11.6.20

“poema plúmbeo das costas quebradas”

 para gabriel bustilho e cláudia r. sampaio


na ponta dos pés sinto essa dor abstrata.
sem coragem, de olhos fechados, peço
que se equilibrem os meus ossos ruins.
a bacia de chumbo das manhãs lembra
o estilete passado pela garganta da noite.
quero todo o amor do mundo mas trago
loucos pendurados nas minhas gengivas.
meu roer noturno de dentes não impede
que se faça a guerra de vultos da prole.
é uma raiva que se digere com remédios
na covardia de outro lento dia horizontal.
tenho ganas de dizer mas sei que matam
as palavras ditas – e que estupram a luz
no corpo da infância com suas bicicletas
que, nos sonhos, andam sempre para trás.  
acumulo de inchaço o milagre das fezes
que trabalham com preguiça descomunal,
que se batem na fila dos desejos escuros.
todo dia somos fezes em sacos nas filas
dos bancos e nas filas do minuto sereno.
todo dia somos as noites em respiradores
como um filme barato esquecido passado
às tardes numa caixa de sci-fi enferrujada.

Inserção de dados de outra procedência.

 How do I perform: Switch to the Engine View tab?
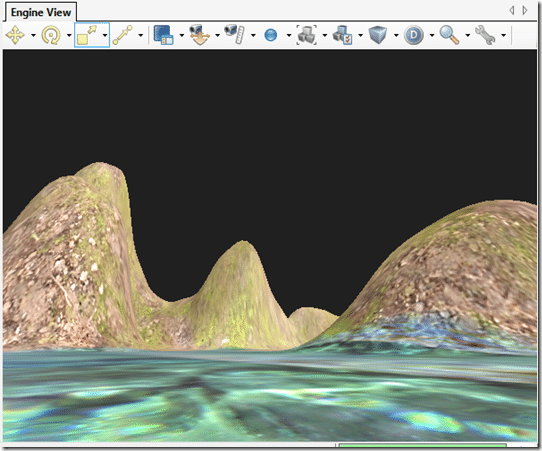41,12
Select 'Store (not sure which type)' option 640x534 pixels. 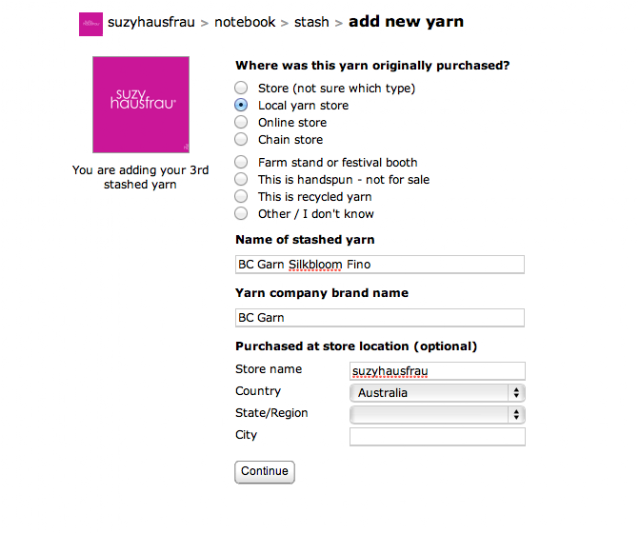241,87
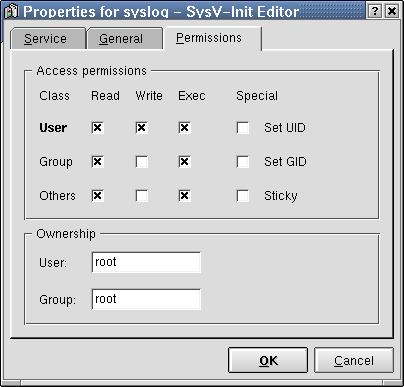Enable Others Write permission
The height and width of the screenshot is (387, 404).
click(x=142, y=196)
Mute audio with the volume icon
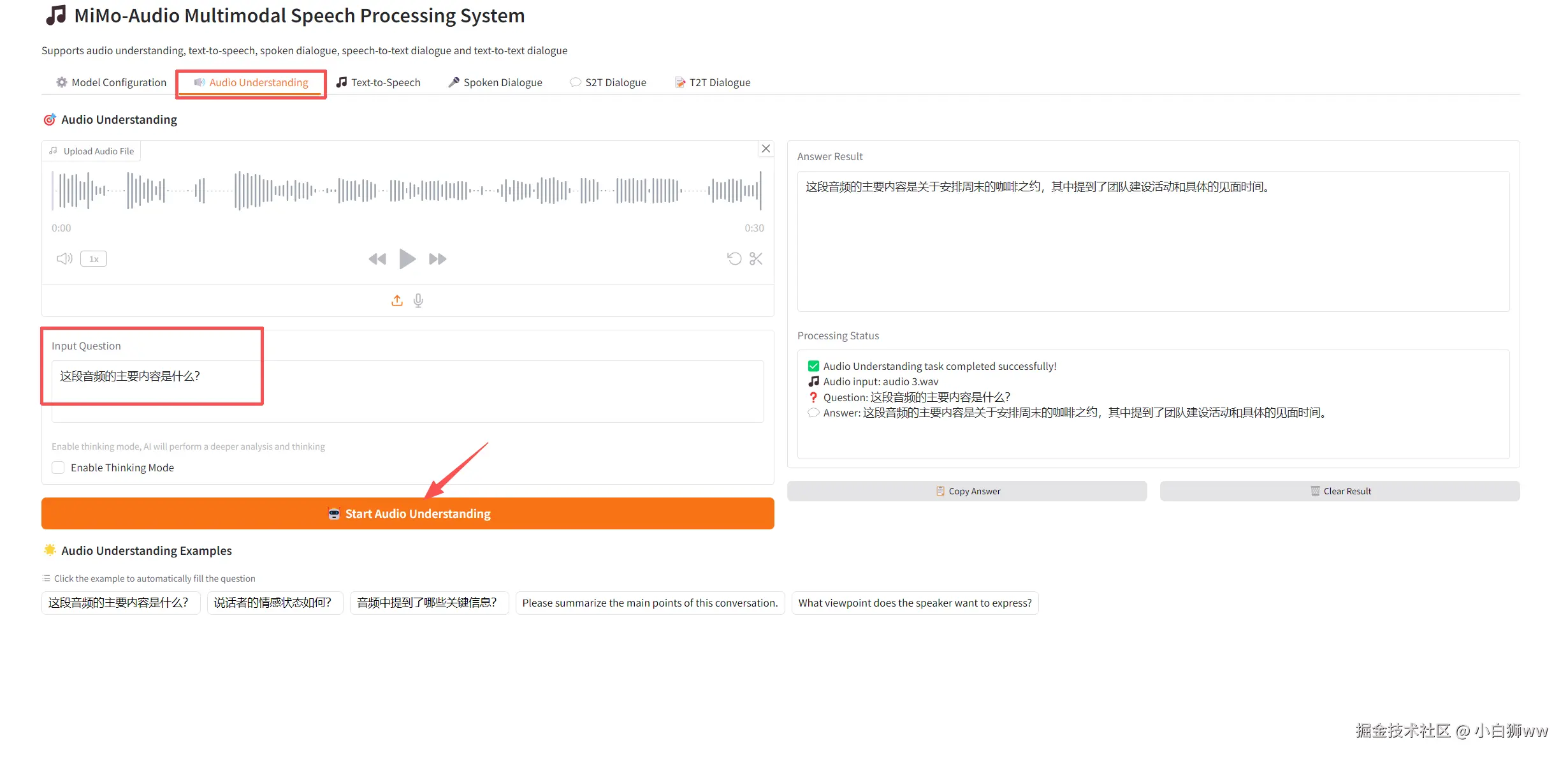Screen dimensions: 1568x759 click(64, 259)
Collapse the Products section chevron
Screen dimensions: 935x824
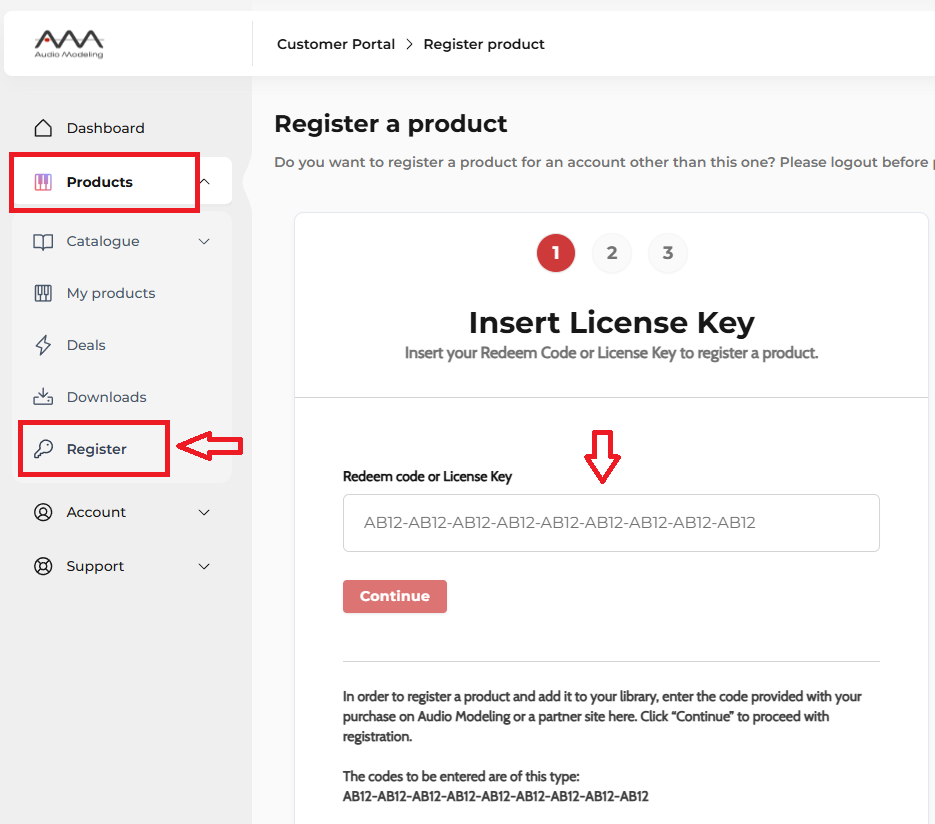(x=205, y=181)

pequenos diabos mastigam-me os ombros
e já não espero, de manhã, estar desperto.
produzo nos olhos a gosma de escombros
escarro para dentro este oásis no deserto.

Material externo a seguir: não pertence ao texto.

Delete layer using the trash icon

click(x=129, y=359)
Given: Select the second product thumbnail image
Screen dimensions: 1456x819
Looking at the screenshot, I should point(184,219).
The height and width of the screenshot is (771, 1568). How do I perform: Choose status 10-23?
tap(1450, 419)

minhas vontades são bandidos descalços
que traficam flores de plástico a gente má.
não se espera mais a salvação do planeta,
então penduro minhas galochas de guerra
junto a sacos de compras limpos e vazios.
e percebo que mesmo o fim deste mundo
é bonito quando bate um vento sobre ele.
meus dentes noturnos trazem à tona vagas
no beliche periférico de toda insatisfação.

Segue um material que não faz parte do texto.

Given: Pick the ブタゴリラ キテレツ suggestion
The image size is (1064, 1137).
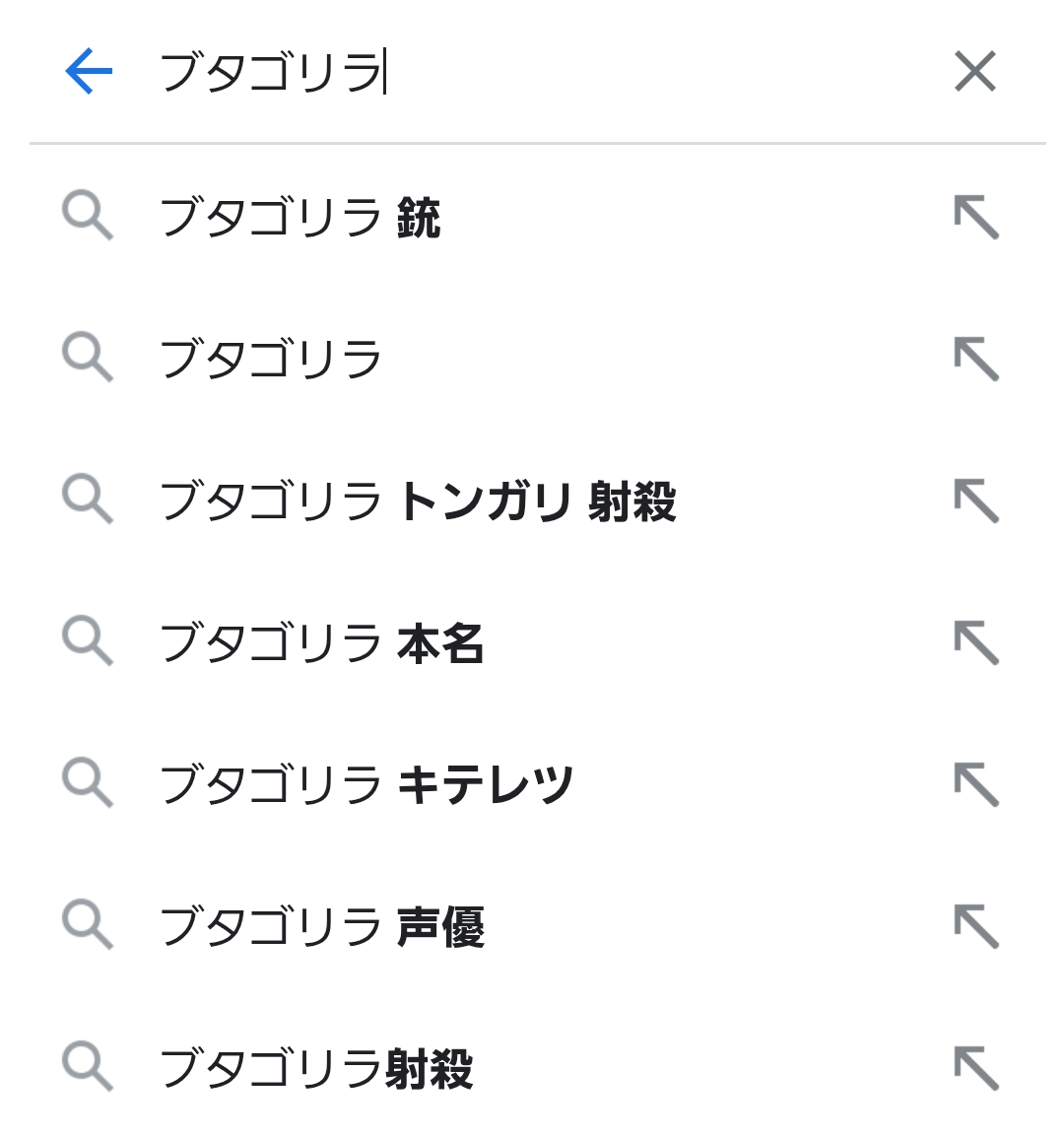Looking at the screenshot, I should point(366,784).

não sei o que fazer com o corpo esticado,
com a medula amassada de tanto esforço
de ser quem possa traçar os planos secos 
de um sol que vem algemado por nuvens,
esquecido da própria antiga exuberância
com que outrora justificou esse chumbo
perfurando os olhos como tiros na casa,
quando durmo e sonho com o banquete
com bolsas de sangue deitadas às costas
e o amor dos amigos costurado no beiço.